- _TASK INSTRUCTIONS_:
Copy the data from the beginning through the line that contains "Action: coord(181,381)", and switch "sidebar" to "side panel" while keeping everything else the same. Leave the pictures out of your answer.

[Items listed in a dataset]
## BEGIN

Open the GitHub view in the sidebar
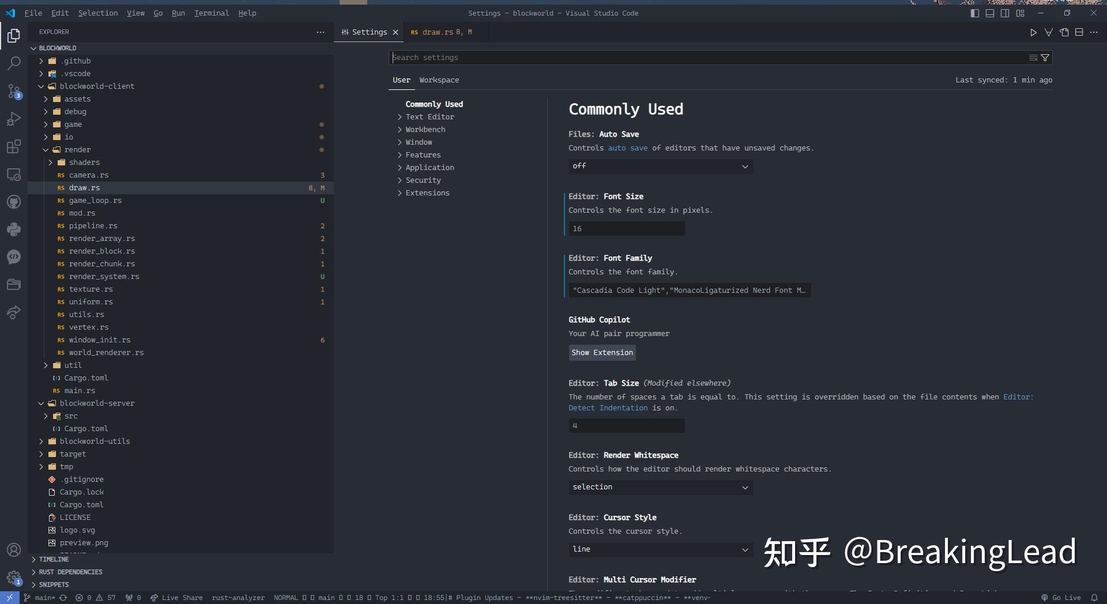Viewport: 1107px width, 604px height. point(14,202)
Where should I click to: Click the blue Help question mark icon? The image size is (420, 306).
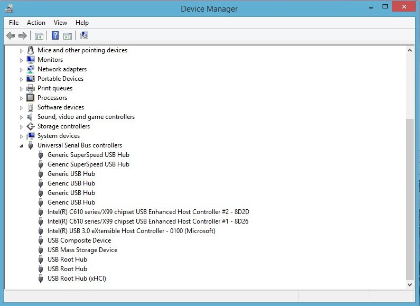point(55,35)
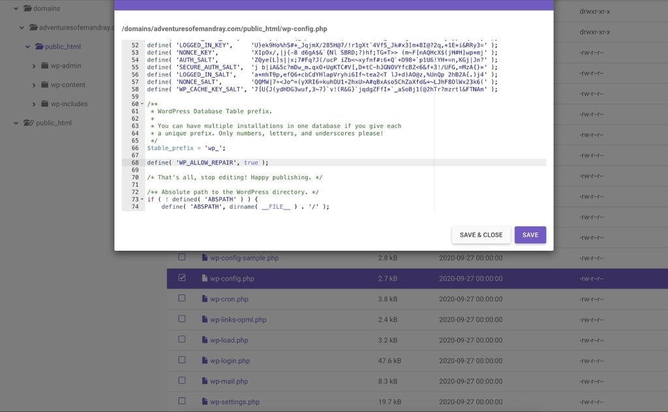668x412 pixels.
Task: Select the wp-mail.php checkbox
Action: coord(181,381)
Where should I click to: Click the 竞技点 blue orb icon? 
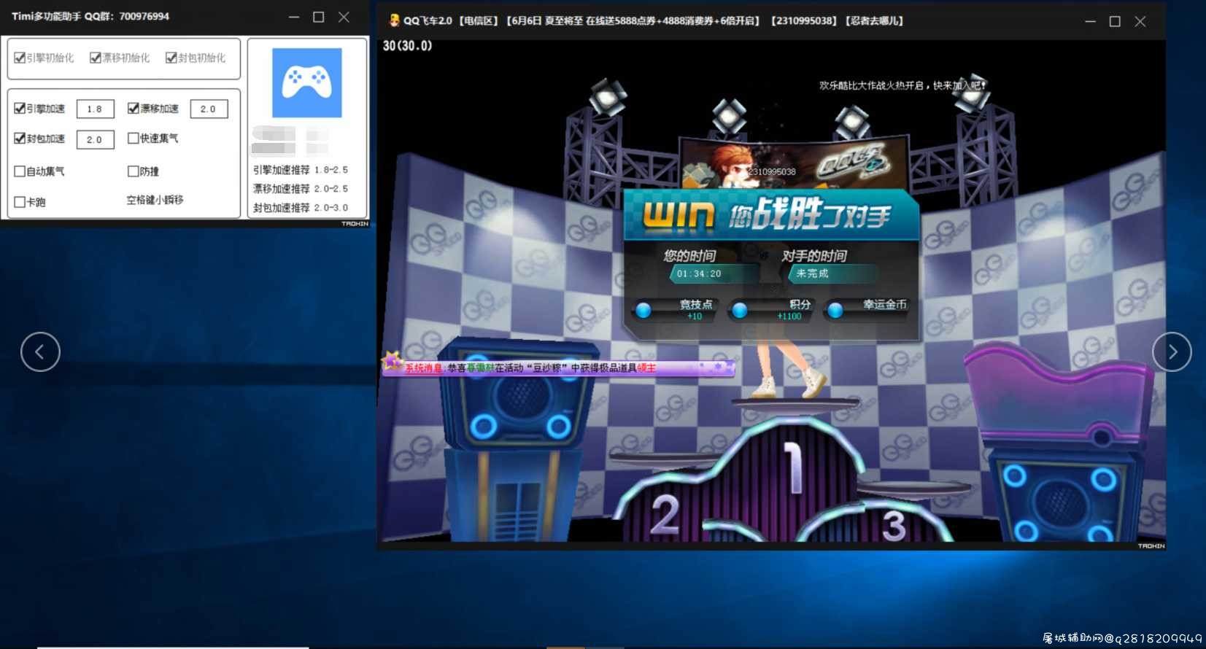point(643,310)
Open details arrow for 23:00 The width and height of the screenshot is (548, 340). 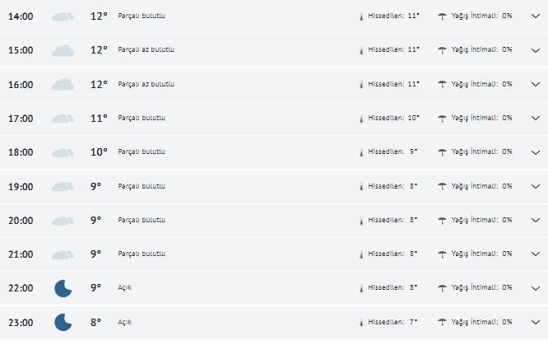pyautogui.click(x=535, y=322)
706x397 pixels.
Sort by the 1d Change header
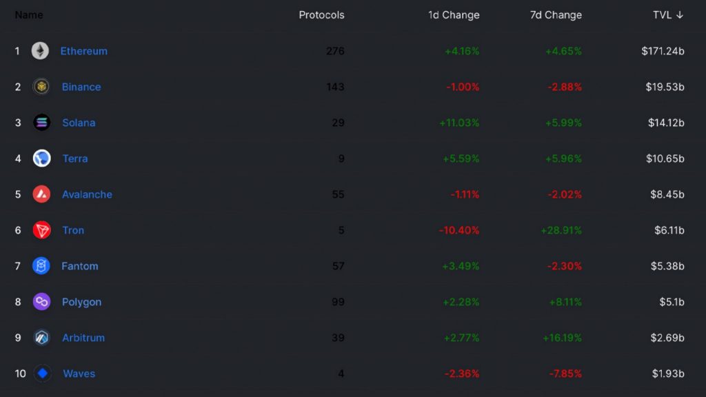click(x=454, y=15)
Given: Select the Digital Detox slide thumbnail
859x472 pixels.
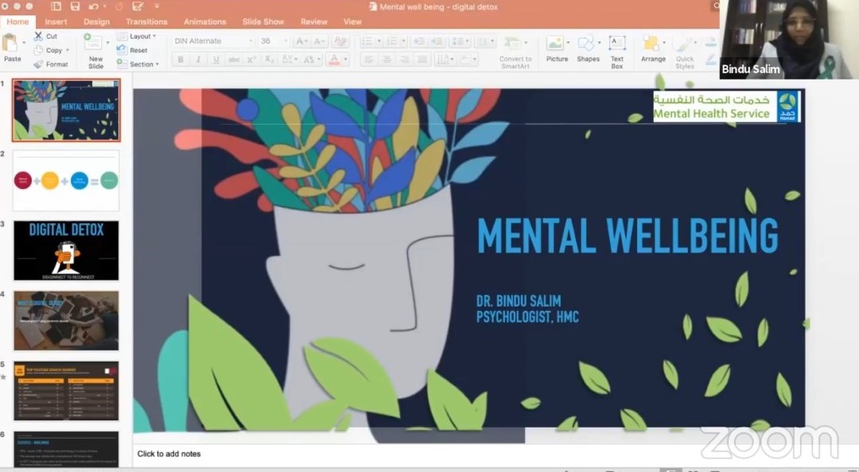Looking at the screenshot, I should 66,250.
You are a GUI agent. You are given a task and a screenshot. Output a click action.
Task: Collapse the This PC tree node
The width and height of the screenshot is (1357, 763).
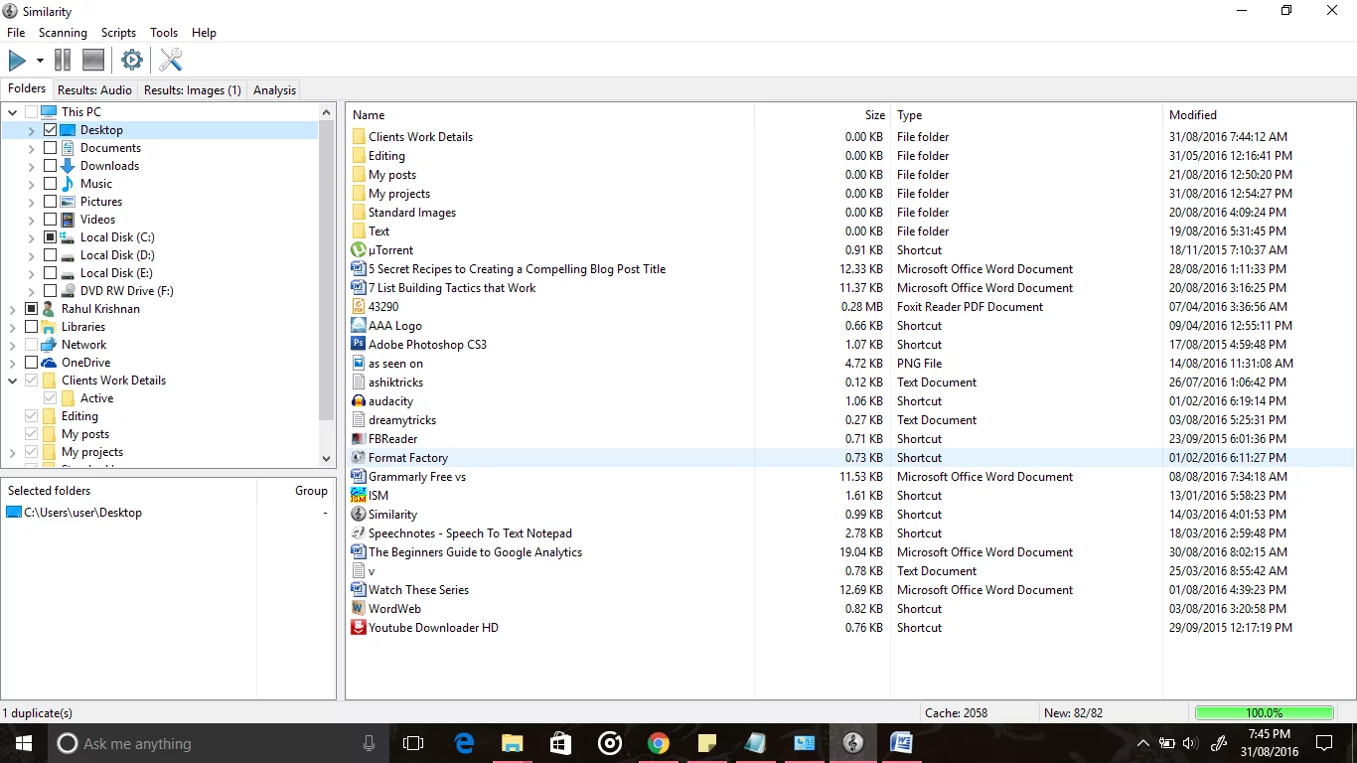coord(13,112)
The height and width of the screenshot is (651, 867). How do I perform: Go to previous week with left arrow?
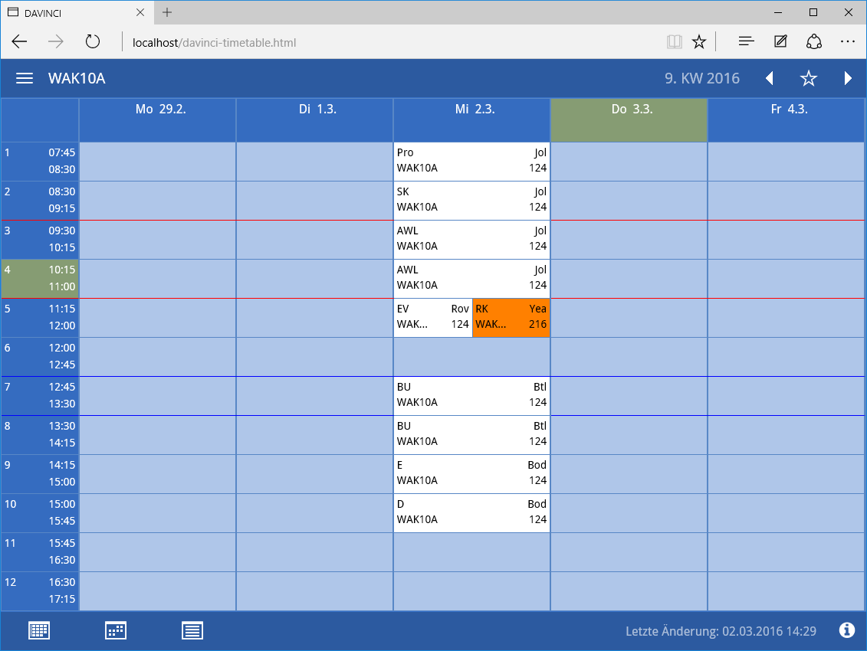click(770, 78)
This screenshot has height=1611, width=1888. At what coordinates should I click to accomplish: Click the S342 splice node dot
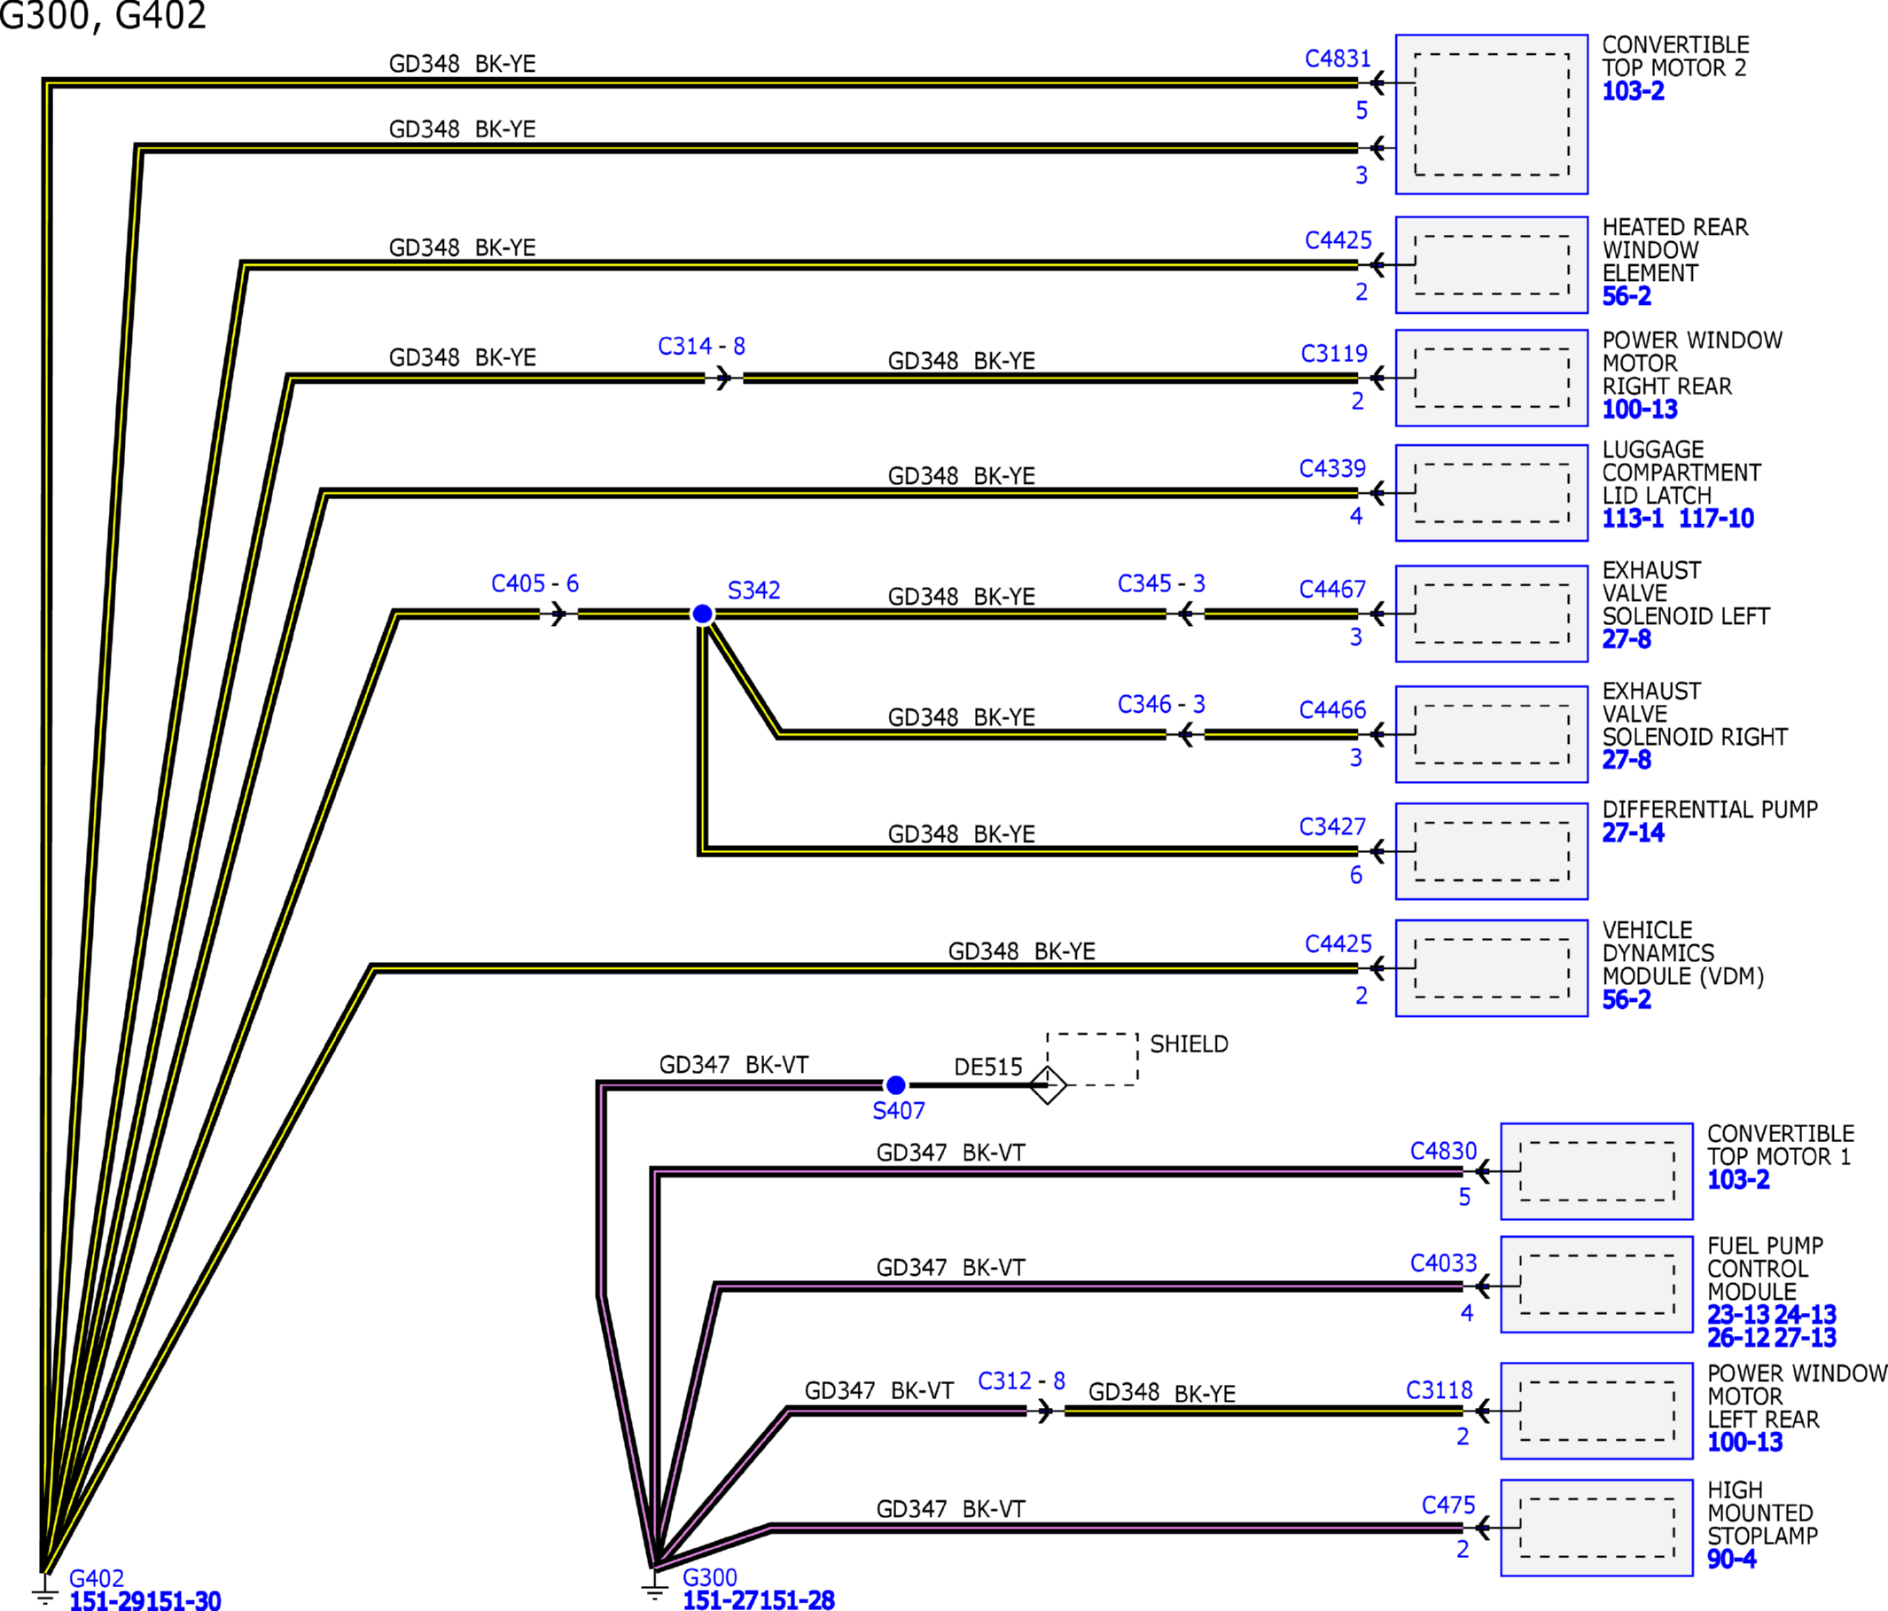(702, 614)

## END

- _RESULT FOR THIS EXERCISE_:
Open the GitHub view in the side panel
Viewport: 1107px width, 604px height. point(14,202)
Where should I click to: Click the blue Help question mark icon? The image size is (420, 306).
point(55,35)
668x412 pixels.
Task: Select the wp-mail.php checkbox
Action: coord(181,381)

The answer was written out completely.